■ WHAT IS NEEDED ■
Write out the records word for word, with no pictures.

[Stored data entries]
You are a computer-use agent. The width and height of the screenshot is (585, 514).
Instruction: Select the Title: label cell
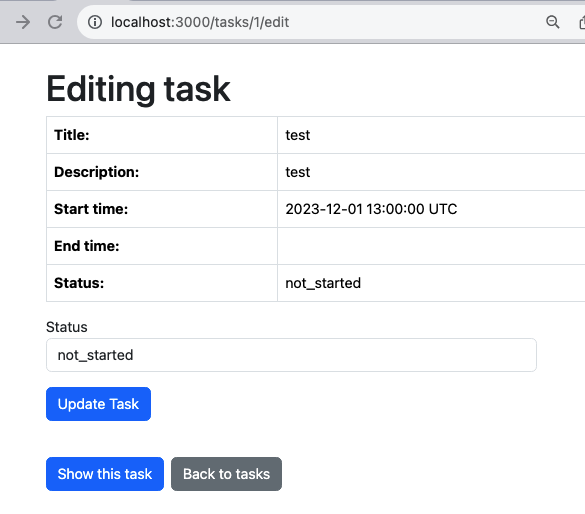point(162,135)
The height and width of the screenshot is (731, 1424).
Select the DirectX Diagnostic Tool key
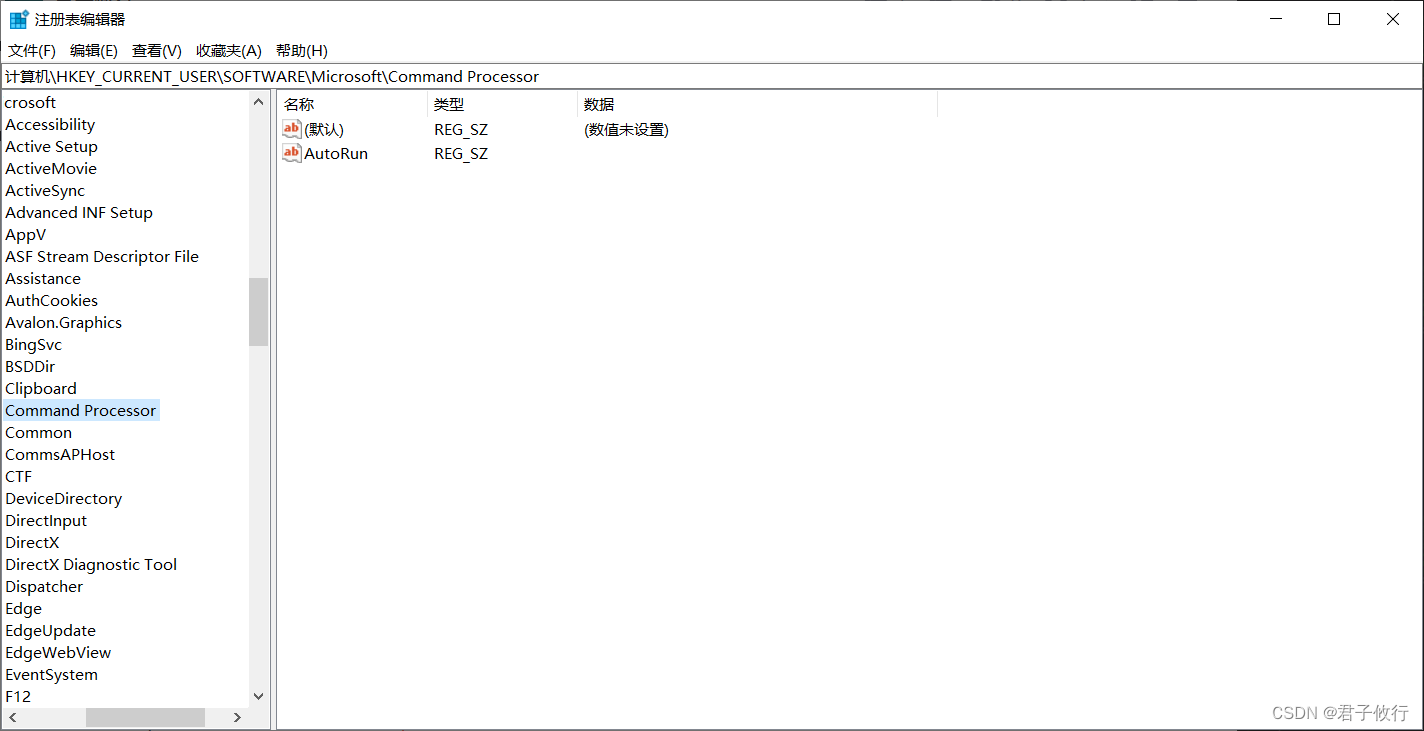click(91, 564)
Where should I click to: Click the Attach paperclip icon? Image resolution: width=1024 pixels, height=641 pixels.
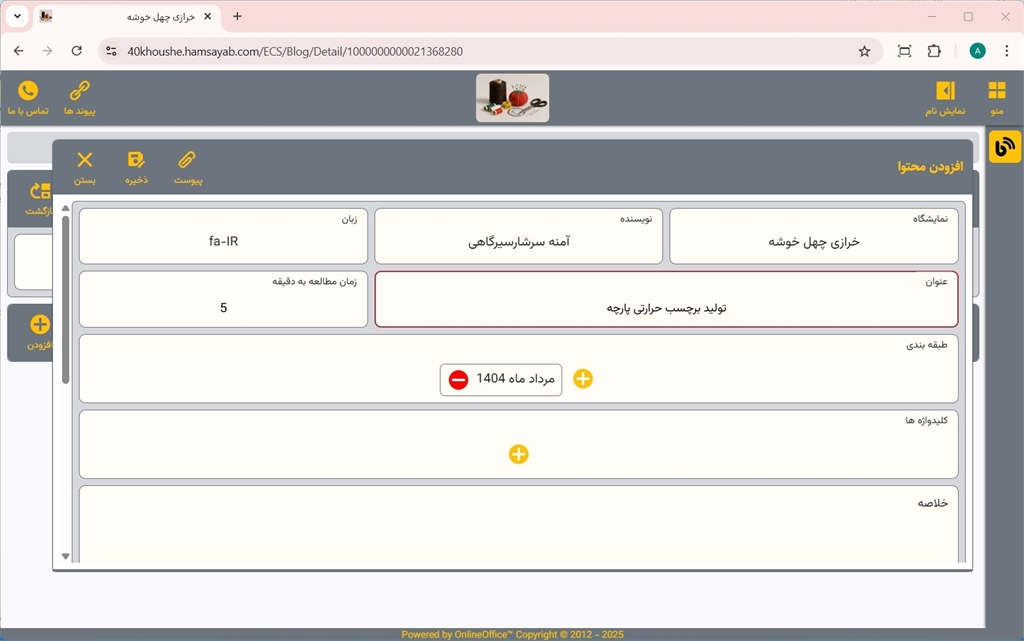[188, 160]
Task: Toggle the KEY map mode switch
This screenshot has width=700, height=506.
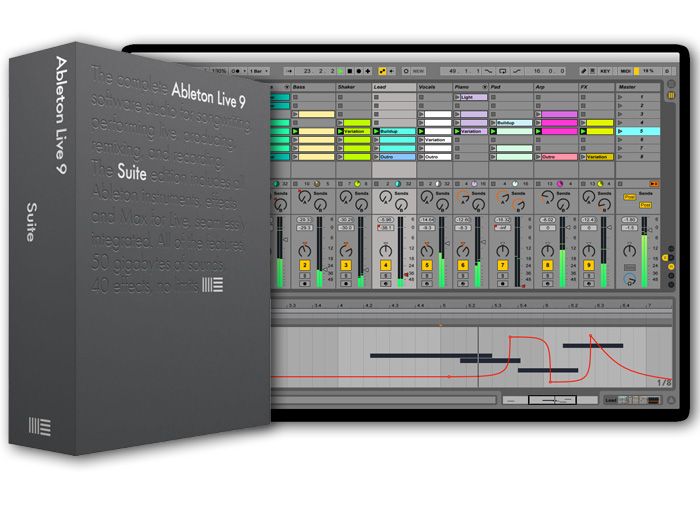Action: (x=605, y=71)
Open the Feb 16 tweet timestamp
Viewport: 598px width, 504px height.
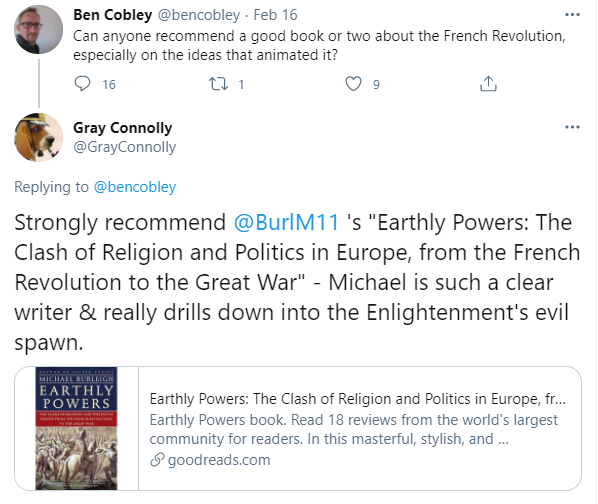click(275, 15)
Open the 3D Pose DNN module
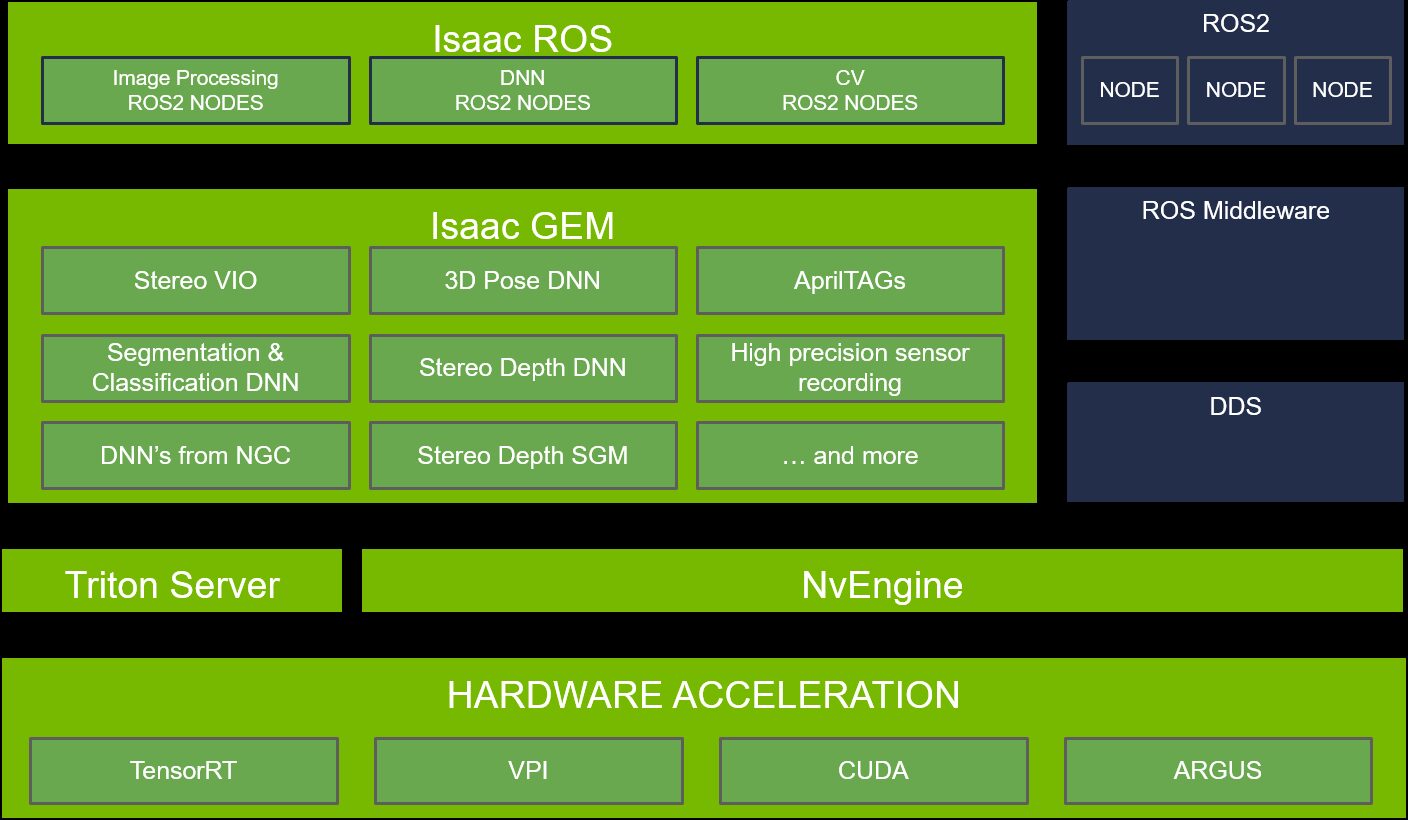The image size is (1408, 820). click(x=523, y=280)
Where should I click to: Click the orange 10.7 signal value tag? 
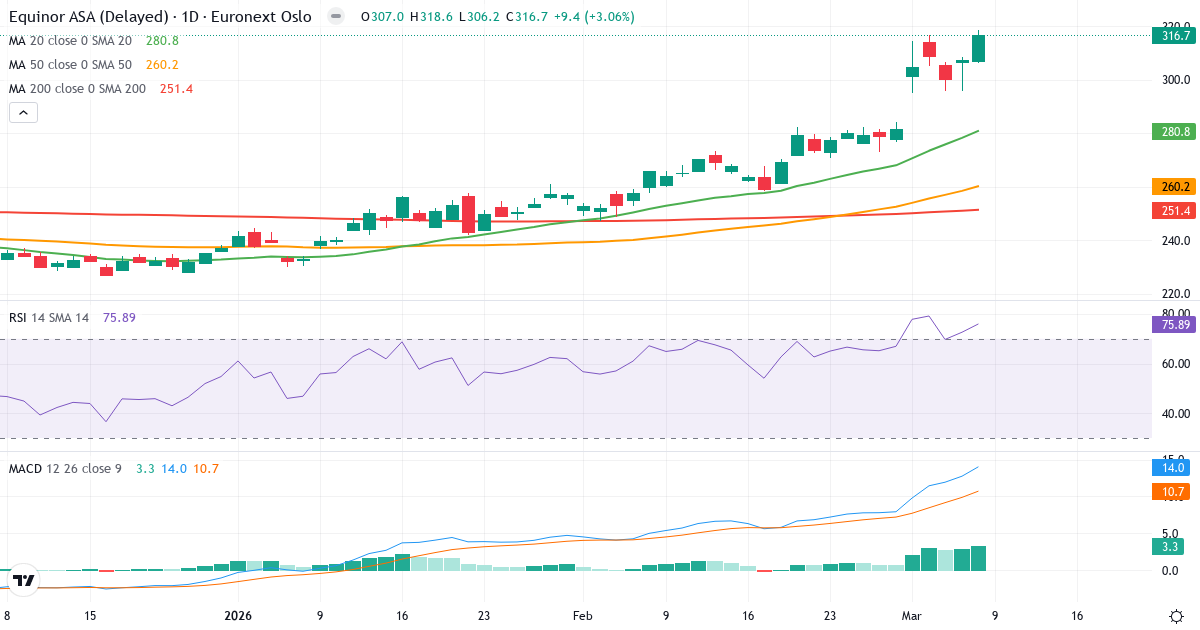(1172, 492)
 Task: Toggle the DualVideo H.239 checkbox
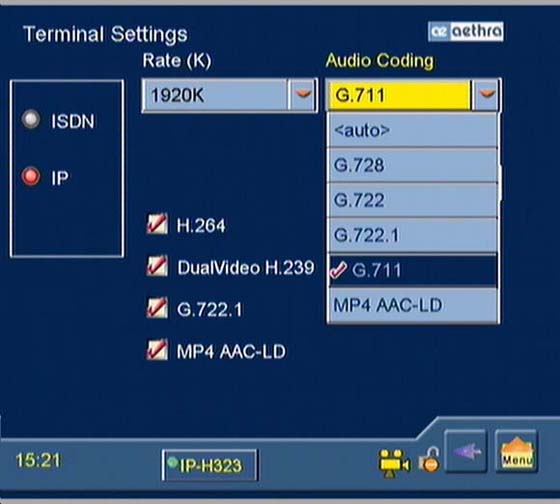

■ REPLY ■
You are a computer-use agent. The width and height of the screenshot is (585, 514).
Instruction: Select the Title: label cell
point(162,135)
The height and width of the screenshot is (731, 1424).
Select the DirectX Diagnostic Tool key
click(91, 564)
Where should I click to: Click the Attach paperclip icon? Image resolution: width=1024 pixels, height=641 pixels.
[188, 160]
Task: Toggle the KEY map mode switch
This screenshot has width=700, height=506.
Action: (x=605, y=71)
Open the Feb 16 tweet timestamp
Viewport: 598px width, 504px height.
click(275, 15)
Open the 3D Pose DNN module
The image size is (1408, 820). click(x=523, y=280)
Where should I click to: Click the orange 10.7 signal value tag? 
(1172, 492)
 Task: Toggle the DualVideo H.239 checkbox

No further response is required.